Facebook Messenger Integrates Dropbox, Making File Sharing Easier Than Ever Before

Facebook has continued the development of its Messenger platform by building a relationship with one of the world’s best known and most commonly used cloud storage providers. Users around the world are now able to share files stored in an active Dropbox account directly into existing and new Facebook Messenger conversations without having to leave the app and jump through multiple hoops to either store the file locally on device, or copy and share a direct Dropbox link. This new integration caters for multiple file types and makes the whole process of sharing files so much slicker and efficient.

The integration is now live and accessible directly through Facebook’s Messenger app under the “More” section. For those that may not be particularly adventurous in exploring what each section of Messenger can offer, the “More” part is accessed by the three dots icon in a chat environment, along with a host of other existing integrations. Dropbox has now been introduced into that system.


As long as you actually have the Dropbox app installed on your device, Messenger will allow you to essentially invoke Dropbox over the top of the Messenger app. This will require the usual authentication, either via Touch ID or passcode, if one is in place through the Dropbox app settings, and will then instantly provide access to the file structure that you have in place in your Dropbox account. Users can choose to share a photograph including GIFs, video, or even a text document that is instantly handed back to the Messenger conversation and shared as part of the stream just like any other file would be that was chosen from the device itself.

Images, videos and GIFs will be displayed directly in the chat, but any other documents such as a text document for example, will open directly in the recipient’s Dropbox app with the ability to save the file to their account.

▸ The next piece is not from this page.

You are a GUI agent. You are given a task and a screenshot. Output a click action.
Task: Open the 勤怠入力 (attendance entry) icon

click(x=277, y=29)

Previously, sharing this type of content would have been a little fragmented, and would have required the user to access Dropbox independently of Messenger and save the file to the device for sharing. Alternatively, it would have been possible to share a Dropbox link that would allow the recipient to view and download the file outside of the Messenger platform. Neither of those solutions were particular “pain free”, which is why this new method is sure to be extremely popular.